Avec le temps, la compression diminue et les performances électriques peuvent se dégrader.
| Type de matériau | Ensemble de compression | Perte d'épaisseur estimée (5 ans) |
|---|---|---|
| Mousse PU standard | 15 à 25 % | 0,45–0,75 mm |
| Mousse PU haute résilience | 8 à 12 % | 0,24–0,36 mm |
| Mousse PORON | 3 à 8 % | 0,09–0,24 mm |
| Mousse de silicone modifiée | <3% | <0,09 mm |
Règle d'ingénierie
La compression de conception doit inclure une marge à long terme :
Compression de conception = Compression de service minimale + Perte par déformation + Marge de sécurité de 5 %
Pour les applications à haute température telles que l'électronique automobile, cette marge devient encore plus critique.
D'autres exemples de structures en mousse conductrice et d'applications de blindage sont présentés dans
Joint en mousse conductrice : blindage EMI ultra-léger pour l’électronique moderne .

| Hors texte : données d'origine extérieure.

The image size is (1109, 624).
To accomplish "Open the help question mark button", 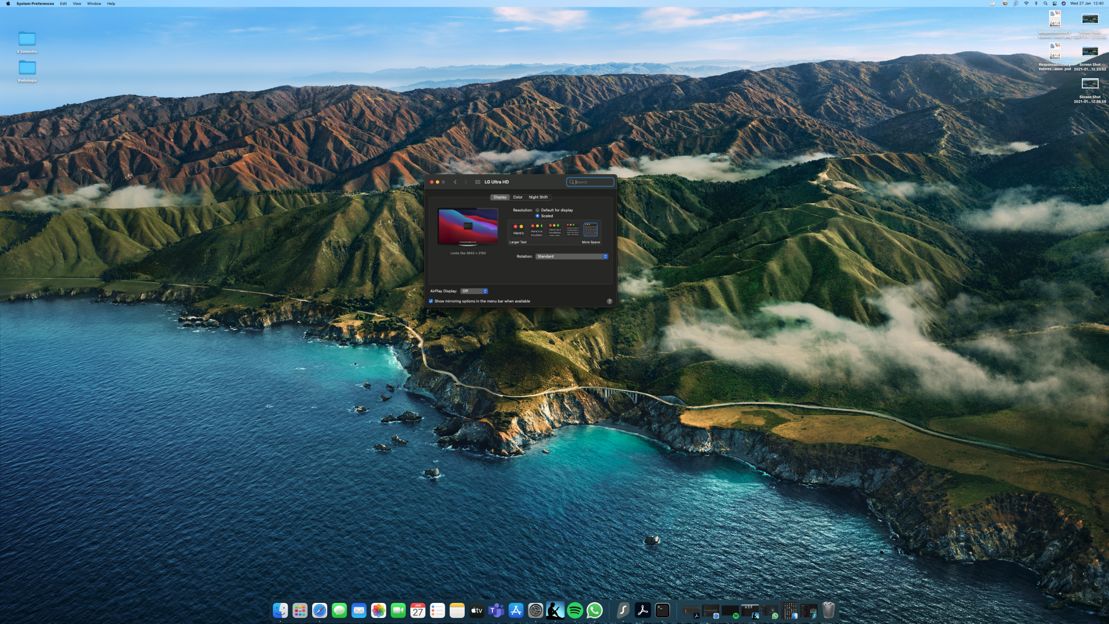I will 609,301.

| Application | Compression recommandée | Notes de conception |
|---|---|---|
| Zone d'affichage pour smartphone/tablette | 15 à 20 % | Utiliser des structures à faible contrainte |
| Mise à la terre des circuits imprimés | 20 à 30 % | Assurer un contact électrique stable |
| blindage de l'enceinte | 25 à 35 % | Considérons la déformation à long terme |
| électronique automobile | 25 à 30 % | Prévoir une marge pour les effets de la température |
| appareils à grand écran | 15 à 25 % | Assurer une force de compression uniforme |
Lors de l'évaluation d'un fournisseur de joints en mousse EMI , les ingénieurs doivent demander :
Ces paramètres déterminent la plage de fonctionnement réelle du joint .
Toujours tester les deux limites :
Cela garantit à la fois la sécurité mécanique et la stabilité électrique .
Le taux de compression d'un joint en mousse EMI détermine directement :
Une compression excessive peut endommager les composants structurels, tandis qu'une compression insuffisante entraîne un contact électrique instable.
En appliquant les trois règles d'ingénierie décrites ci-dessus (fenêtre de compression sûre, analyse de tolérance et marge de déformation à long terme), les ingénieurs peuvent améliorer considérablement la fiabilité des conceptions de blindage EMI.
Le choix du bon taux de compression fait souvent la différence entre réussir les tests CEM du premier coup ou devoir procéder à des reconceptions coûteuses .
La plupart des joints en mousse EMI fonctionnent de manière optimale à une compression de 20 à 30 % , selon le type de matériau et l'application.
Une faible compression entraîne une pression de contact insuffisante , ce qui se traduit par une résistance électrique élevée et de mauvaises performances de blindage électromagnétique.
Oui. Une compression supérieure à 30-35 % peut entraîner une déformation permanente, un affaissement de la mousse ou des dommages mécaniques aux composants environnants.